CURATION_GITHUB_BRANCH
The GitHub curation repo branch to use for curations. For testing and development, feel free to use your own. DON'T use master
and you aren't so DO NOT use master
.
CURATION_GITHUB_TOKEN
A Personal Access Token with public_repo scope
DEFINITION_AZBLOB_CONNECTION_STRING
Azure blob connection string
DEFINITION_AZBLOB_CONTAINER_NAME
Name of the Azure blob container holding that holds computed definitions
FILE_STORE_LOCATION
This is the location to store harvested data, scan results, ... If left unset, data will be stored in c:\temp\cd
(for Windows) and /tmp/cd
(for all other systems). This location is shared with other parts of the system.
Deploying the ClearlyDefined crawler
Properties
SERVICE_ENDPOINT
The full origin of the service, e.g. http://domain.com:port
.
WEBSITE_ENDPOINT
The full origin of the website/UI, e.g. http://domain.com:port
.
AUTH_GITHUB_CLIENT_ID
and AUTH_GITHUB_CLIENT_SECRET
If using an OAuth application for GitHub sign-on, set these to the client ID and client secret, respectively.

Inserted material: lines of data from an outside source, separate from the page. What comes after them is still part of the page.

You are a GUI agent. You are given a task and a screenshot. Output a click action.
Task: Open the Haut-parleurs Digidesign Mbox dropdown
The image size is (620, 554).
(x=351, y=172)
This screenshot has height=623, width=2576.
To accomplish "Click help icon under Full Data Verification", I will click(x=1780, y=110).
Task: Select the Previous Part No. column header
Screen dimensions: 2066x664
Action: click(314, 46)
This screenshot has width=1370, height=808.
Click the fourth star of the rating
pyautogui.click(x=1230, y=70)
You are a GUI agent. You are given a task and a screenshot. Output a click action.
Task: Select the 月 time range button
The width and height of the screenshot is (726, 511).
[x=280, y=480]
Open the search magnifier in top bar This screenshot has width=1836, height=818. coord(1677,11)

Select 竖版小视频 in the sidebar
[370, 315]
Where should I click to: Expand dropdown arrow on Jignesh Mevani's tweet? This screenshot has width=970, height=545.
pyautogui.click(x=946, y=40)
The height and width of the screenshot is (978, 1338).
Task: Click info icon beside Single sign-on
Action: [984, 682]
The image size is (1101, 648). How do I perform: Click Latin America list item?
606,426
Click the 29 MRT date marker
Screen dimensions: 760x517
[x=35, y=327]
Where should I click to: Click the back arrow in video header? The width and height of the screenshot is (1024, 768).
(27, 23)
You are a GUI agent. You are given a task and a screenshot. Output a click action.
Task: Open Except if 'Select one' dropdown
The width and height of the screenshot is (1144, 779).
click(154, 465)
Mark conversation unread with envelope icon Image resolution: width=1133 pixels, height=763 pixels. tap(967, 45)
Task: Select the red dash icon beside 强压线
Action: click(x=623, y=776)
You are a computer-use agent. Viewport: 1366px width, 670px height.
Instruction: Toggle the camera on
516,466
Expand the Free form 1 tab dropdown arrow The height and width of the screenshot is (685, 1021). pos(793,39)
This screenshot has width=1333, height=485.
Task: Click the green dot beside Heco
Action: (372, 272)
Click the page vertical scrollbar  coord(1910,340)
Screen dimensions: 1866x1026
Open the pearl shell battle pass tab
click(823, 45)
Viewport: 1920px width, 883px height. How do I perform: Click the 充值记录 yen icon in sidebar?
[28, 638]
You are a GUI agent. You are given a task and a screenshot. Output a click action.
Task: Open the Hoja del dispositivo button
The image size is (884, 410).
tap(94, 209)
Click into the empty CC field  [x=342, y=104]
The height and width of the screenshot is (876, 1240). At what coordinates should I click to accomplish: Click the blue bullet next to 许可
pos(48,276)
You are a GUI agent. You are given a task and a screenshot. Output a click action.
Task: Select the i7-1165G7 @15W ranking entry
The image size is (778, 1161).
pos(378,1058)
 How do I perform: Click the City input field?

If not provided, auth will fall back to CURATION_GITHUB_TOKEN
.
CRAWLER_DEADLETTER_PROVIDER
Crawler's deadletter provider. If unset, it defaults to CRAWLER_STORE_PROVIDER
's default.
CRAWLER_GITHUB_TOKEN
The crawler tries to figure out details of the packages and source being traversed using various GitHub API calls. For this it needs an API token. This can be a Personal Access Token (PAT) or the token for an OAuth App. The token does not need any special permissions, only public data is accessed. Without this key GitHub will severely rate limit the crawler (as it should) and you won't get very far.
CRAWLER_STORE_PROVIDER
Crawler's store providers. If left unset, it defaults to cd(file)
. If multiple stores need to be set, they should be concatenated with "+", for example cdDispatch+cd(azblob)+webhook
FILE_STORE_LOCATION
This is the location to store harvested data, scan results, ... If left unset, data will be stored in c:\temp\cd
(for Windows) and /tmp/cd
(for all other systems). This location is shared with other parts of the system.
CRAWLER_AZBLOB_CONNECTION_STRING
Azure blob connection string
CRAWLER_AZBLOB_CONTAINER_NAME
name of container holding harvested data
PORT
Defaults to 3000, like a lot of other dev setups. Set this if you are running more than one service that uses that port.
SCANCODE_HOME
The directory where ScanCode is installed.